-------- Cuplikan teks

Batu Solor cukup keren buat didatangi. Serius! (Kredit: @ari.aru_) |
Hem, saya baru saja lihat album foto di smartphone, halah, kemudian menemukan foto-foto perjalanan ke Bondowoso. Ya Allah saya melewatkan berbagi cerita saat berwisata ke Batu Susun, Bondowoso, Jawa Timur. Sebelum lanjut ke cerita, saya ingin menyampaikan kebingungan tentang nama lokasinya. Ada yang menyebut Bheto So’on, Batu Susun, dan Batu Solor. Jangan kaget juga jika dalam foto ada papan bertuliskan “The Stonehenge Van Java”. Jangan bayangkan prehistoric monumen (halah, kayak gak bisa ditranslete saja) di Wiltshire, Inggris.
Eh tapi mari bahas sedikit tentang Stonehenge fenomenal itu. Stonehenge termasuk bangunan prasejarah, perkiraannya dibangun pada zaman Perungu dan Neolitikum. Letaknya tak jauh dari Amesbury. Monumen ini sangat terkenal di dunia, berupa lingkaran batu tegak dengan diameter 115 meter. Ahli berpendapat bahwa Stonehenge disusun dalam bentuk tertentu untuk kepentingan astronomi. Memang sengaja didesain untuk memprediksi gerhana, titik balik matahari, waktu untuk matahari melewati katulistiwa, dan kejadian penting lain yang berkaitan dengan penanggalan.

----------------
-------- Cuplikan data

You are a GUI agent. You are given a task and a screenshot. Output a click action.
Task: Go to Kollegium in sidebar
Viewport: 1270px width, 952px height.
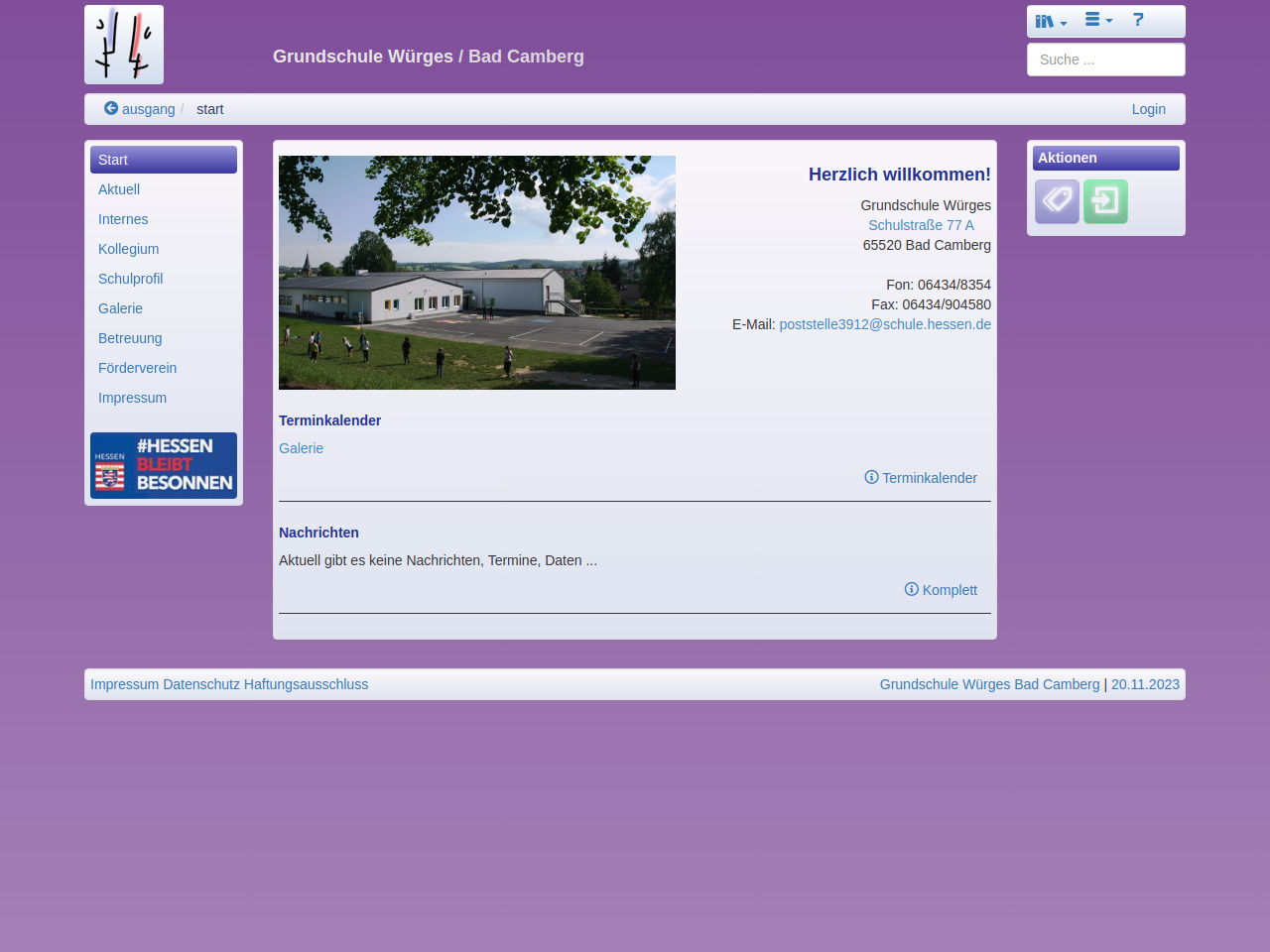(128, 249)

----------------

* **Tugas Anda**
Lanjutkan tulisan perjalanan ke Batu Susun, Bondowoso, mulai dari setelah kalimat terakhirnya. Data di atas adalah bahan tersendiri yang tidak berkaitan dengan teks.

* **Jawaban tugas**
Dari secuil penjelasan di atas masih bisa dibayangkan kalau Stonehenge memang sengaja dibuat pada zaman lampau dengan melibatkan banyak orang. Lalu mari kita kembali pada Batu Solor. Hem, saya tampak terburu-buru ya. Akan lebih baik jika saya cerita kronologis untuk mencapai lokasi.
Jalan berbatu
Ternyata lokasi Batu Solor dekat dengan Situbondo. Sekitar 5-10 menit dari perbatasan Situbondo-Bondowoso, saya belok ke kiri menuju Desa Solor, Kecamatan Cermee, Kabupaten Bondowoso Jawa Timur. Saya bisa bilang medannya luar biasa sulit karena kebetulan motor saya sedang manja. Setelah melalui jalan beraspal, selama beberapa kilometer saya disuguhi oleh jalan berbatu. Kalau kamu ingin ke sana memang sebaiknya membawa kendaraan sendiri. Tidak ada angkutan umum menuju lokasi. Kebetulan saya beruntung, beberapa kilometer setibanya di lokasi, jalanan sudah beraspal kembali. Perkiraan 1,5 jam dari pertigaan dari jalan besar Situbondo—Bondowoso.
Selalu perhatikan papan tanda ya. Jika ragu lebih baik bertanya kepada penduduk agar tidak nyasar. Oke, jalan beraspal, tapi juga naik turun. Kalau sepeda motor sedang sehat, tentu tidak masalah. Nah, karena rewel, saya harus istirahatkan motor beberapa kali dan bensin jadi boros. Ya Allah, perjuangan sekali padahal jalannya sudah diperbagus. Akhirnya saya tiba juga di lokasi.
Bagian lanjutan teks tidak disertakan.